Material provided
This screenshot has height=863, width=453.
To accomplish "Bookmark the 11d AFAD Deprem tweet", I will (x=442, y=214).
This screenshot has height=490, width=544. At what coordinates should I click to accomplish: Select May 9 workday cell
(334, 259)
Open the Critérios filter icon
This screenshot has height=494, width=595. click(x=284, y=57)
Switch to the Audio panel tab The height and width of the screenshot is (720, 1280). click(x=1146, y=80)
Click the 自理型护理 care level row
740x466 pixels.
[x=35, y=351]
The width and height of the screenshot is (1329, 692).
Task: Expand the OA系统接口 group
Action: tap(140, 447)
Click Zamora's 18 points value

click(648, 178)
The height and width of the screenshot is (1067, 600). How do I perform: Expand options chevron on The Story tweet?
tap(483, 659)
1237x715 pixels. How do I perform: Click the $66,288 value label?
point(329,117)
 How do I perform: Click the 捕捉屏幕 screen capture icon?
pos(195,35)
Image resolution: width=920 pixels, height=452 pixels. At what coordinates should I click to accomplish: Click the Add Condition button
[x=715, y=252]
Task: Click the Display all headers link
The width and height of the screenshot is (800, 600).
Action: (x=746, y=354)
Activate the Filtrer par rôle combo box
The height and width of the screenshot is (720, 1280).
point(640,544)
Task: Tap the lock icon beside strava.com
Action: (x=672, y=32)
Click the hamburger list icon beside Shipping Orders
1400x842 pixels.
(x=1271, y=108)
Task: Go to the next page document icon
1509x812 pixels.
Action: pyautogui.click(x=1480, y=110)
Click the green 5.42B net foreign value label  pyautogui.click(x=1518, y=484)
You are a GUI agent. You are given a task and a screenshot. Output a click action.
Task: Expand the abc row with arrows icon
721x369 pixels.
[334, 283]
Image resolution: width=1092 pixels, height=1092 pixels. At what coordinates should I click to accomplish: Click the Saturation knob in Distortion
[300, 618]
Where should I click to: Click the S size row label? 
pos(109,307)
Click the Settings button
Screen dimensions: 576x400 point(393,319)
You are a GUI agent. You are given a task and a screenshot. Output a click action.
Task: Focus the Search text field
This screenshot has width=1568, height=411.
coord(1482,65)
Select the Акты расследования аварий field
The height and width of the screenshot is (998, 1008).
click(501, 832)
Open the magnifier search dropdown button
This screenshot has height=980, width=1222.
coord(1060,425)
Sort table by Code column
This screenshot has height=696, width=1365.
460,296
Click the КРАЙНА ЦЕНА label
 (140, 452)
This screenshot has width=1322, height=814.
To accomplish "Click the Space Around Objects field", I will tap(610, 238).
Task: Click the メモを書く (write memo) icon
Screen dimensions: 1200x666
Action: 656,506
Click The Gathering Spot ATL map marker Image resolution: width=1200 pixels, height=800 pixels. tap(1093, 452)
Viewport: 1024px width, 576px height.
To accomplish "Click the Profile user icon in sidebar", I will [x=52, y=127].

Work to complete
In the entries above, the lines from the one bearing "Select the Акты расследования аварий field" up to and including the one bearing "Open the magnifier search dropdown button" should be transcribed exactly; no other line is wanted.

Response
Select the Акты расследования аварий field
The height and width of the screenshot is (998, 1008).
click(501, 832)
Open the magnifier search dropdown button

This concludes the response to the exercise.